Now I was able to write a new set of rules handling a couple of archer issues that was accepted by HackJournal, so they basically replaced this mess and became new RAW, but every time I hear Rules as Written I inwardly cringe, thinking of how many perfectly good games have been tainted by bad rules.

OK, "bad rules" might be a bit of an oversimplification and a judgement call, but I know I've seen plenty of what I think are bad rules. Thing is we all have what we think are great ideas. Things we think we can do better, and sometimes we're right and sometimes we're wrong. I got to write up some drowning rules for the new/current edition of HackMaster when writing an adventure and they were thrown out in favor of some much clunkier rules that probably fit better with the existing rules. I remember thinking my rules were better at the time, but I'm biased, and I cannot even remember what they were, so they couldn't have been all that.

Now I could be waaaaay off-base here, but I think that this whole idea of people (ok, game designers) thinking they know best and some inherent desire to play RAW is one of the reasons we have some many, gobs even, of OSR game systems right now. It seems like everyone has their own take on B/X and access to a printing press. Now don't get me wrong, there's a lot of great stuff out there now, but there's a lot I look at once and think, "I don't see the point".

I've already mentioned that I have a love/hate relationship with RAW and what I'm seeing really makes me think that I'm not alone in this regard. Thinking about the current market for these OSR games, and what I perceive as a potentially-fractured-but-not-really player base what I've concluded is that the average GM/players kind of wants a RAW game, but ends up taking the closest system to their liking and lays a few tweaks to the rules for use in their game. Sometimes a lot of tweaks......

I'm totally cool with this BTW and it really describes how I play. I really (think I) want a crunchy RAW game, but I've yet to find a system that has everything I want, but I (pretty much just now) have come to the conclusion I'm never going to find it unless I publish my own variant....which I'm NEVER going to do (ability, motivation, funds, ROI....take your pick)...and that's OK.

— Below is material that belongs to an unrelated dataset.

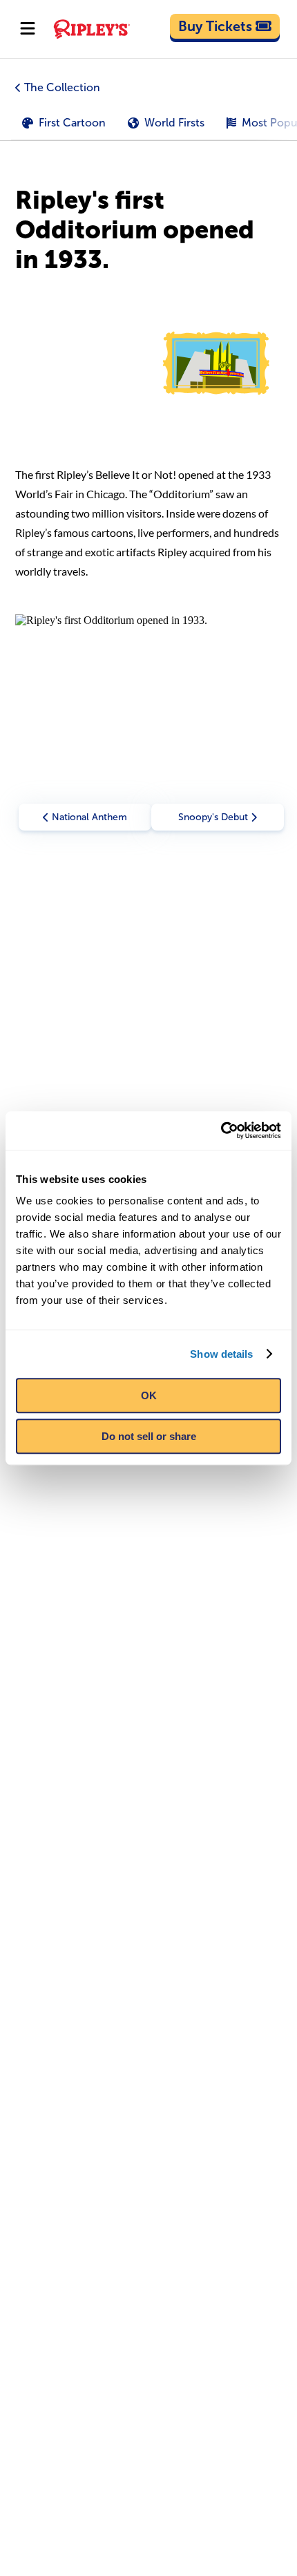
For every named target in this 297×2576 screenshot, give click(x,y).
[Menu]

Taking my current home-game I'm in as a player for example. There are a few things I'd like to see rules-wise in the game, but it totally occurs to me that it really doesn't fucking matter. For example: I'm running a Magic User and think it'd be great to use my old HackMaster rules to figure out the details on my spellbook. Number of pages, size, etc. I don't need my GM to add that to the RAW to make me happy as I can easily just do that myself and say I'm lugging around this massive tome and I have my backup spellbook with my henchman. Also, by not having this huge ruleset available to essentially restrict us in how we do things he can introduce new rules....that could be good or can suck balls. Either way there is an extra level/layer of fun because of this unknown quantity.

I'm kind of looking forward to GMing again in the future. Oh I'll be running a RAW game, but it definitely won't be single writer/publisher ruleset. No, it'll probably be Old School Essentials as a base with a generous helping of New Big Dragon Games Unlimited stuff, a lot of d30 tables, and whatever cool shit my players bring me (that we agree on!). Yes, you Magic User will have that big-assed clunky spellbook, but how that gets figured out will not be a RAW situation.

As a bit of an aside, and more like extended/recommended reading, if you have access to Gary Gygax's Master of the Game, Chapter 6 would be a good read. Just saying.